Lucinda Williams' music borders on the infuriating.
She sings in a lazy voice that sounds, not unpleasantly, like a chair being dragged across a wooden floor. Oodles of her songs hinge on simple two-chord changes (imagine a succession of Stones albums where nearly every riff is "You Can't Always Get What You Want" revisited).
She's equally spare with her lyrics: On the title song of her current "Car Wheels on a Gravel Road" album, she repeats the title refrain 18 times, with not that many other words in between.
When the album's "Concrete and Barbed Wire" repeats its title line 19 times, you start to wonder: "This is what it took her six years to accomplish since her last album?"
Williams doesn't exactly cut a rug onstage, either, instead just sort of standing there with what one writer has described as a "deer in the headlights" look.
So you might think that her two-hour concert Saturday at the Galaxy Theatre in Santa Ana would have been an endurance test, rather than the rapturous show it was, where the packed, sold-out house led two standing ovations for more.
Williams may be simple, but she's simple like cinnamon toast. Something about her lean, parsed-out music can keep a fan coming back to her albums for dozens and dozens of repeat listens, and that familiarity in no way diminishes her music's power to help see listeners through a dark night.
Williams sings about death, loss, yearning, regret and a few good kisses with an honesty, directness and individual insight that recalls that other Williams: Hank.
Being a Lucinda fan used to be a lonely business, but the release last year of the long, long anticipated "Car Wheels" changed that. In February, that disc won the album of the year nod in the Village Voice national critics poll and the Grammy for contemporary folk album. (She won her first Grammy in 1994, for writing the Mary-Chapin Carpenter hit "Passionate Kisses." Williams was also nominated this year in the female rock vocal performance category.)
Offsetting those triumphs, Williams lost longtime drummer Donald Lindley to lung cancer Feb. 4. (The much-respected and well-liked musician also had worked with Dave Alvin, Joe Ely and Chris Gaffney, among others.) Williams dedicated Saturday's show to Lindley, and it would have been a fitting tribute for anyone, spilling over with the compressed emotion and musicality at which she excels.
She opened with "Pineola" from her exquisite 1992 album "Sweet Old World," a taut, snarling song of anger and loss over a friend's suicide.
Death pops up in Williams' songs about as often as it does in life, and two of the standout songs Saturday were the aching "Sweet Old World," about the simple joys left unsampled by a departed one, and "Drunken Angel," about a songwriter friend shot and killed "in a senseless argument."
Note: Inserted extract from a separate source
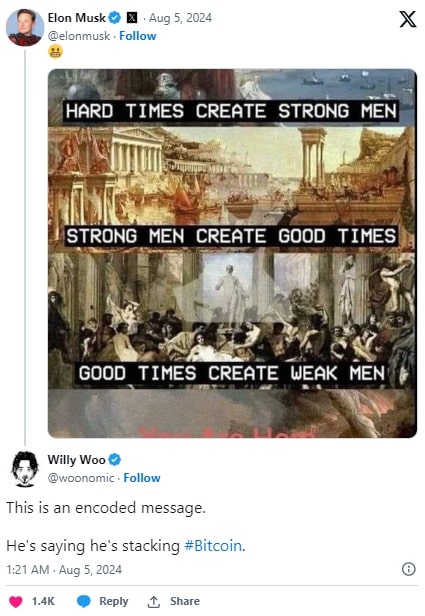Click the blue verified badge beside Elon Musk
The song carries some of her most evocative lyrics: "Some kind of savior singin' the blues / A derelict in your duct-taped shoes / Your orphan clothes and your long dark hair / Lookin' like you didn't care, Drunken Angel."
Her lyrics are so seemingly grounded in real experience that Williams said people always come up to her to express condolences over her brother's death after hearing of him curled up on a car seat in her "Little Angel, Little Brother." Before performing the song Saturday, however, she reassured the audience, "He wasn't dead, he was just dead drunk."
With such grim material, Williams' music doesn't exactly seemed aimed at the hit parade. Williams noted Saturday that she is to be the keynote speaker at this month's South By Southwest music conference in Austin, Texas, where, she said, she expects to deliver a speech titled "Why I Don't Want to Be a Star, by Lucinda Williams."
"Too late, baby!" yelled someone in the audience, prompting Williams to respond, "OK, but only on my terms."
The six-year ordeal of getting "Car Wheels" recorded and released had a lot to do with record-company politics, she said, but there also was reportedly a lot of second-guessing and reworking on her part, which led to a falling out with her longtime guitarist, co-producer and right-hand man, Gurf Morlix.
They shared a musical empathy of the Jackson Browne-David Lindley variety, and the fire and individualism of Morlix's guitar work was missed Saturday.
While lacking that bit of magic, Williams nonetheless has a tremendous five-piece band, able to finesse her more tender songs such as "Greenville" and to burn like the "Exile on Main St."-era Stones on others.
Guitarists John Jackson (who also played slide and mandolin-guitar) and Kenny Vaughan had interlocking rhythm lines that kept the songs churning like paddle wheels, and each proved a scorching soloist.
Keyboardist Randy Leago added deft touches of color throughout, while bassist Richard Price and drummer Fran Breen were a rhythm section so perfectly glove-tight that no one would have been acquitted with them around.